**Source document**.

= = = =

Less common features include early onset of dysaesthesia in limbs and face at presentation, and extrapyramidal and pyramidal signs later in the illness.
The diagnosis of the newly recognized variant form of CJD can only be made on neuropathological examination, which is mandatory for confirmation of suspected clinical cases. The neuropathological diagnostic criteria are:
abundant kuru-type amyloid plaques surrounded by vacuoles (clearly visible in H&E and PAS stains);
spongiform change most prominent in the basal ganglia;
marked thalamic astrocytosis;
abundant PrP deposits on immuno-cytochemistry, including prominent "pericellular" deposition in cerebral and cerebellar cortex (especially in the molecular layer) .
Genetic analysis is required in every suspected case to exclude familial CJD; patients should have no history of exposure to human pituitary-derived products or any other source of iatrogenic CJD.
The present meeting considered that this recently described disorder is part of the CJD spectrum; it is a new variant form of CJD on grounds of its unique clinical and pathological features. BSE has been transmitted naturally and experimentally to a range of other animal species by the oral route, and it has been suggested that the emergent cluster of the new variant form of CJD may be a consequence of exposure of the human population to the BSE agent. It should be emphasised that such a link has not been proven.
After a thorough review of the characteristics of natural and experimental TSE, the consultation concluded that the type of lesions and the clinical presentation of the new variant form of CJD do not provide information on the possible origins of this disorder.
8.3 Surveillance of CJD and related disorders
The initiation of disease surveillance systems should help in establishing the geographic distribution of the newly described variant of CJD, and establishing the true incidence of CJD - all types and subtypes. It should also help to investigate the possible relationship of CJD to spongiform encephalopathies in animals and to establish epidemiological parameters and risk factors for CJD. It should finally provide the public with accurate information; this is especially important because of great public concern.
It is accepted that with any surveillance programme reported cases will increase. There are different ways of approaching surveillance, and methods depend on available resources. Mechanisms of surveillance can be active or passive and various methods are already in use in some countries (see section 7).
(a) Mechanisms for data collection
All methods of disease surveillance have advantages and disadvantages, and it was agreed that for maximum comparability of data, a single method of surveillance should be promoted by WHO. After obtaining permission from the EU and making any necessary modifications, the questionnaire-based method elaborated by the EU for CJD Surveillance should be used by WHO to develop a standard protocol for global surveillance of CJD and its variants. In a given country, this protocol should be made available to health institutions for further adaptation to prevalent conditions. The adapted protocol should then be used by targets goups for the identification of suspect (possible and probable) cases.
The following mechanisms for data collection should be used:
reports with individual examination of each case from the specific groups involved in surveillance, e.g., neurologists, neuropathologists and health care workers especially those involved in the surveillance of flaccid paralysis within the framework of the poliomyelitis eradication programme;
specialized referral centres for screening and reviewing individual cases referred to by target groups;
central registration via death certification and postal register surveillance.

= = = =

[Records excerpted from a collection]
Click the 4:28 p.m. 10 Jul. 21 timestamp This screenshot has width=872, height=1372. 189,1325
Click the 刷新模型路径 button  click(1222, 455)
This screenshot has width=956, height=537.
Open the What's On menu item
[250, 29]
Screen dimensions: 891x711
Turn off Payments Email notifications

= = = =

**What to work on**.
(a) Reproduce the CJD report word for word from "Genetic analysis is" to "of iatrogenic CJD.".
(b) Under the neuropathological diagnostic criteria in the CJD report, where is spongiform change most prominent?
(c) In one to three sentences, explain why the CJD report says WHO should promote a single method of surveillance.

**Answers by task**.
(a)
Genetic analysis is required in every suspected case to exclude familial CJD; patients should have no history of exposure to human pituitary-derived products or any other source of iatrogenic CJD.

(b) In the basal ganglia.

(c) The report notes that all methods of disease surveillance have advantages and disadvantages. It was agreed that one method promoted by WHO would give maximum comparability of data.